When Tony left for Denver, I was very sad but excited for him. We kept in touch and, when he returned, my partner, Carl Fish and I, welcomed him into our offices so he could transition more easily back into the area. We have some great memories of working with him during that time.
Tony had an incredible talent – he used bold colors, hard lines, and strong type treatments. In fact, I used to tease him that if there was a page to fill up with color and type, Tony was just the guy to do it…no white space for him! Now, I see that Tony had so many colors, shapes and textures to share with us, and just not enough time to use them sparingly.
So…as I reflect on Tony’s life and my memories of him, I see colors – lots of colors!
The first color I see is purple…actually a pink/purple, maybe an orchid color. For those of you in design.…that might be PMS #253.
Tony was a worry-wart and looked out for people he cared about.
We used to call him “Gramma Moore”. His apartment was very close to our office and, without fail, if there was a severe weather alert in the area, the phone would ring. It’d be Tony on the other end of the line making sure we took cover. Or…if my car wasn’t in the parking lot for a few days, I’d get a text or phone call making sure I was ok.
Or, there was the time I was very pregnant with my daughter and he and I had to go to a client meeting. He held my arm all the way down the icy steps and helped me get safely into the car…then (as only Tony could get away with) he took a garbage bag out from under his seat and said…’Here, sit on this…your water is NOT breaking in my new car!”

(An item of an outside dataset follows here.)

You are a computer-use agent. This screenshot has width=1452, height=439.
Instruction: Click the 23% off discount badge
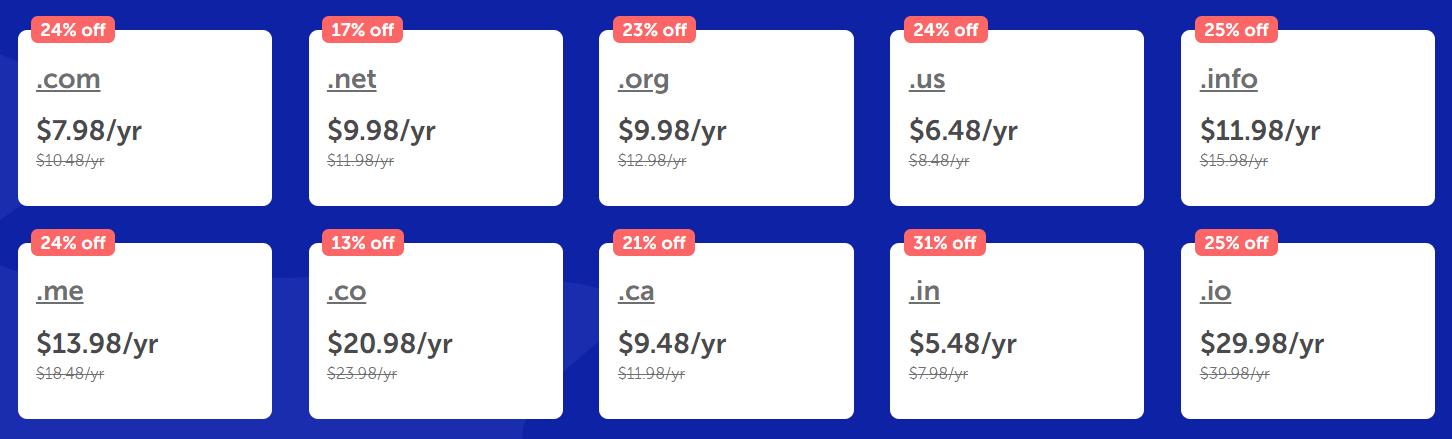tap(654, 30)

The second color I see is a dark magenta/almost crimson. Somewhere around PMS # 1955.
For those of you who knew Tony, you know he could be feisty and stubborn.
I can’t tell you how many times he and I would stand toe to toe and just have it out over things that seem absolutely ridiculous with today’s perspective. Things like where to put the logo, size of the type, and…of course, his avoidance of white space. I’d say, “can you just air it out a bit, Tony?”…and he’d say “NO, I’m the designer – go away!”. I remember us standing at his desk just screaming at each other, then we’d just burst out laughing. Somehow we put up with each other. I used to call him my baby brother because we fought just like a brother and sister and yet fiercely defended each other.
Yet, this tough guy would put my 2-year old son on his lap and teach him to draw…Nate is now 24 and still calls him “Tony-Topony”. He was also the first person, besides my husband, to hold my daughter, Emily, in the hospital.
I see the color green – perhaps the color of MSU green (where Tony provided many of his talents). That might be PMS # 356? I don’t know, but you can bet Tony would…
Tony loved being a designer and an artist. And he loved his clients.
We all know he was a brilliant graphic designer, but he also loved to paint and loved photography. He seemed to always be trying to learn a new form of artistic expression, whether it was for himself or for his work. He enjoyed long relationships with loyal clients by providing cutting-edge work and exceptional service. He was a “whatever it takes” maniac that I saw pull overnighters way too many times.
Lastly, I see the color yellow – and not a wimpy yellow, but a vibrant, hot yellow, like the sun itself! Maybe a straight up Process Yellow.
Tony absolutely loved his family. He spoke to me about how much he respected his mother and his grandmother and valued his childhood memories. He told me about how proud he was of his father and how happy he was that his parents could retire while they were young enough to enjoy each other. He very much looked forward to his visits to the lake, especially if his sisters and nephews were going to be there. He was especially proud of his nephews and spoke often of them.
I will miss Tony more than I can say. The phone calls, the random emails with little gossipy tidbits, the lunches, and even the weather warnings. I will miss our friendship.
Tony, you finally have a canvas big enough for all of your great many colors, patterns and textures.
I hope you revel in your broad strokes of light in infinity. The heavens will be a more beautiful place with you in them.
For me, whenever I see blue/black storm clouds brewing in their beauty, or a glorious sunset with pinks, oranges and reds…I will think of my friend …and smile.